Using the syndicalist tactic of industrial unionism, author Jane McAlevey describes organizing many different healthcare workplaces to bargain as one. Simply put, it is far more powerful to bargain as, say, 20 united workplaces than it is to bargain as a single unit. However, while a collective agreement or contract between employers and a union is in effect, striking is technically illegal (although some argue that there are no illegal strikes, only unsuccessful ones), and these contracts usually end at different times. This means that workers within a given industry cannot strike legally at the same time. This is not a coincidence but a central feature of what labour lawyer and author Joe Burns calls the “system of labour control.”

McAlevey addressed this by organizing with the next contract in mind to ensure that all healthcare union contracts expired at the same time. Two contracts later, when all Las Vegas healthcare workers could legally strike simultaneously, they won big, despite the fact that employers spent large amounts of money bringing in “union avoidance firms” to harass and intimidate workers.

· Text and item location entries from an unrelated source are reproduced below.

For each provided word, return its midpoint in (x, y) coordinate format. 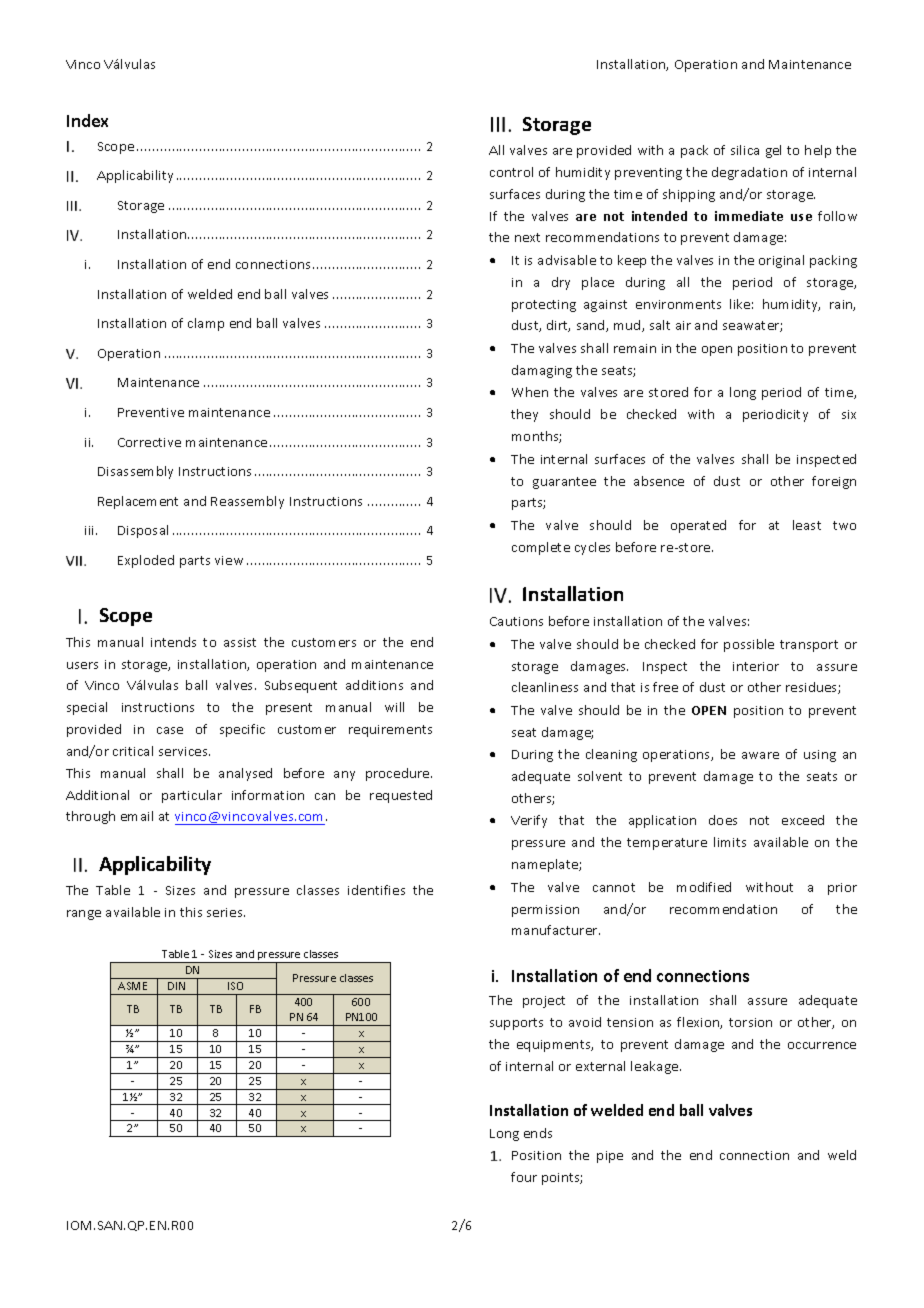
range (84, 915)
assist (240, 642)
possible (749, 645)
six (849, 414)
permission (545, 911)
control (511, 172)
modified (704, 887)
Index (87, 120)
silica (745, 150)
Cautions (516, 621)
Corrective (149, 442)
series (226, 912)
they (524, 415)
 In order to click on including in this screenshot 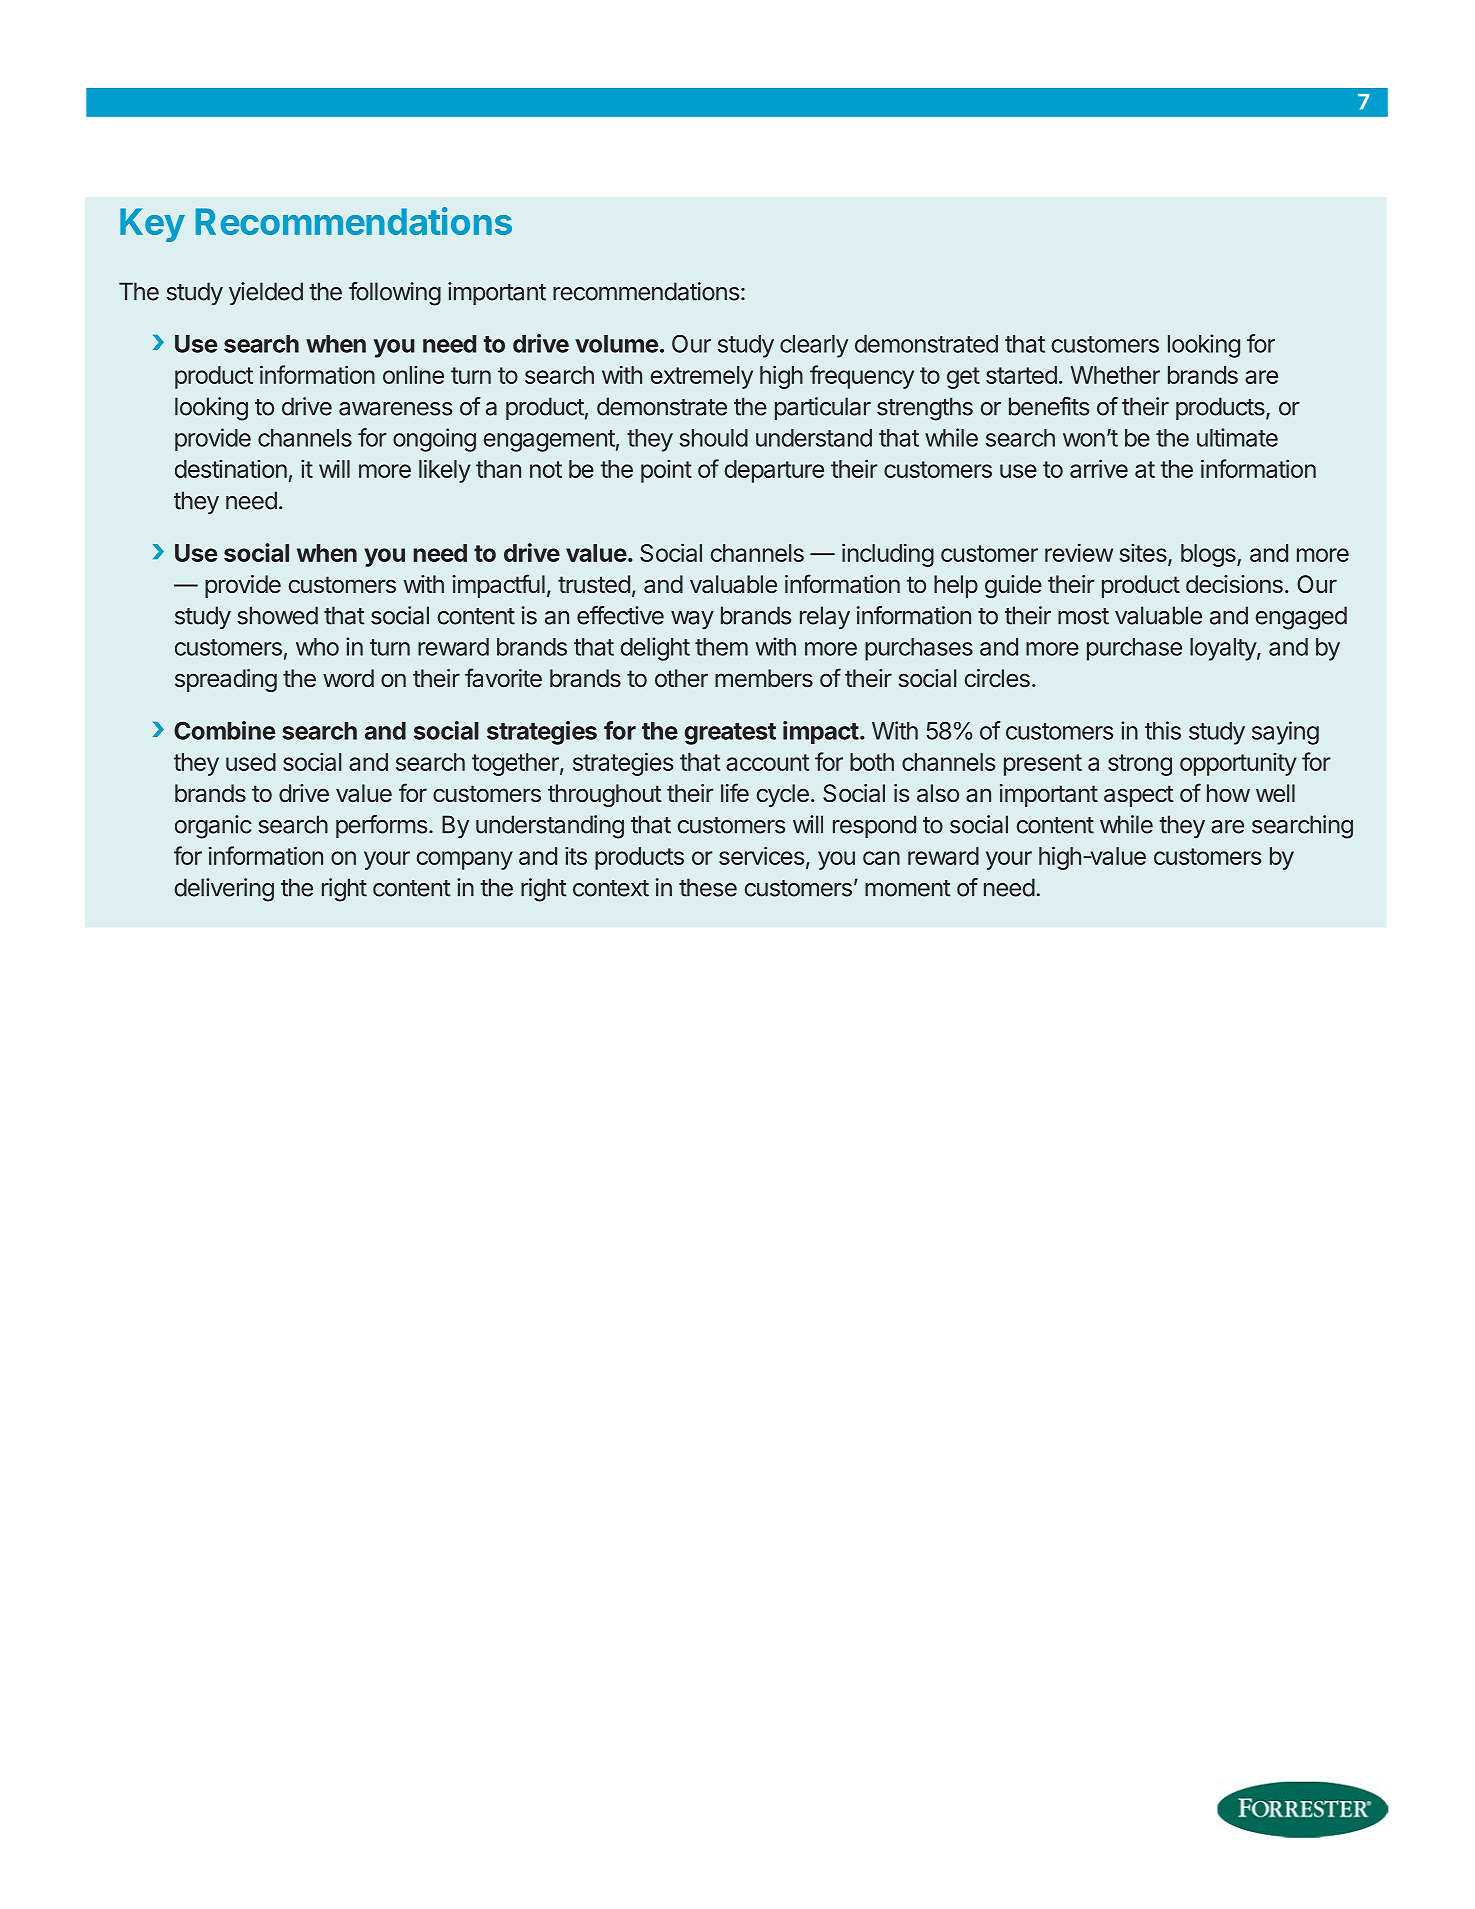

The types of benefits that workers gain from such victories are not insignificant. McAlevey quotes a healthcare worker in her most recent book who describes: “I got a fifteen-thousand-dollar raise in the first year alone. It’s so interesting now, those in charge actually listen to us, which they never did before.”

May Day, 1936. The end of the General Strike was not the end of the labour movement in Winnipeg. Image courtesy the City of Winnipeg Archives Photograph Collection (OP5 File 24).

“The whole bakehouse”

Strikes remain the most powerful tool available to regular people under capitalism, and the general strike is the most powerful kind of strike. Demonstrating the significant amount of education that is required in advance of such an action, American anarchist and political philosopher Murray Bookchin wrote that “the revolution of 1936 marked the culmination of more than sixty years of anarchist agitation and activity in Spain.”

Indeed, as Brown describes, “every strike is a training period, a skirmish before the social general strike.” This means that even though those working towards general strikes or some form of utopia may never see them come to pass, they can still commit themselves to the work with the knowledge that the potential exists for them at each step of the way to enjoy taking part in incremental victories.

Even if it takes a half century or more, it is better to begin today than tomorrow in working towards the point at which the working class “shall demand, not the half-loaf which is said to be better than no bread, but the whole bakehouse.”